*Exercise requirements*
Which lines of the data contain the string "Deneyin"? Copy every one.

··········

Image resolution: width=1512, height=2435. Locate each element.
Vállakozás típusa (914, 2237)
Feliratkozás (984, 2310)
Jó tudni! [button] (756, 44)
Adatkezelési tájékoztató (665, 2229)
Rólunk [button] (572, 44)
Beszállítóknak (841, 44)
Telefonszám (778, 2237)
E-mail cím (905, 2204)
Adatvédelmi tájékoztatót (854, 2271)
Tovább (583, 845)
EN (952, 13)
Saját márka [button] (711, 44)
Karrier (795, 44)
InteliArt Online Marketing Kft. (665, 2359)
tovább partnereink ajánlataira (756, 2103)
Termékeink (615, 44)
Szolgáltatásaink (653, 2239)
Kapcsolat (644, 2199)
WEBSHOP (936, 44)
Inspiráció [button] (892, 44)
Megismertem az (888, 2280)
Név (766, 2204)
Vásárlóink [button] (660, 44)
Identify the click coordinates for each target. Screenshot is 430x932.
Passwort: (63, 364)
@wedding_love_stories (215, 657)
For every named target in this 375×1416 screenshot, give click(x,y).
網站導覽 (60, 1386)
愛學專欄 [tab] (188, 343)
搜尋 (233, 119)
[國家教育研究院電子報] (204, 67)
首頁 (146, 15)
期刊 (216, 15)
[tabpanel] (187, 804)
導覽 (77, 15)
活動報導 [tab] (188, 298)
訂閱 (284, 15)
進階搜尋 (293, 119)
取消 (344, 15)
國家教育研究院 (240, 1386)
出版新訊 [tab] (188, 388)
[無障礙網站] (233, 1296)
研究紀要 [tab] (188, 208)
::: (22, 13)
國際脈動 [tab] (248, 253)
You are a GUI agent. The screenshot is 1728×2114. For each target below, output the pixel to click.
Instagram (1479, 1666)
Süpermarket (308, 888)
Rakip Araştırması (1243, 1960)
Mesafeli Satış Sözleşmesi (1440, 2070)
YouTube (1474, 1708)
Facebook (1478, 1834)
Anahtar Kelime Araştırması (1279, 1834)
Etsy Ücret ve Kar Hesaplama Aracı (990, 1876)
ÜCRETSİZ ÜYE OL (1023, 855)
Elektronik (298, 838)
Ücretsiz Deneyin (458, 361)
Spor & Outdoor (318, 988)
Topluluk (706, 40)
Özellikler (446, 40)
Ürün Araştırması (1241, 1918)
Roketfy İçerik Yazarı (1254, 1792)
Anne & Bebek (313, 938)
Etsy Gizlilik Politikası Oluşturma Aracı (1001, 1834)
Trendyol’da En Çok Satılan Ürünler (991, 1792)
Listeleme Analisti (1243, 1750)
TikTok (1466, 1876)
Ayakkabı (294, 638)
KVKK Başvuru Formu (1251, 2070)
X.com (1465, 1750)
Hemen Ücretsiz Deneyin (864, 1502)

··········

*Written answer*
Ücretsiz Deneyin (458, 361)
Hemen Ücretsiz Deneyin (864, 1502)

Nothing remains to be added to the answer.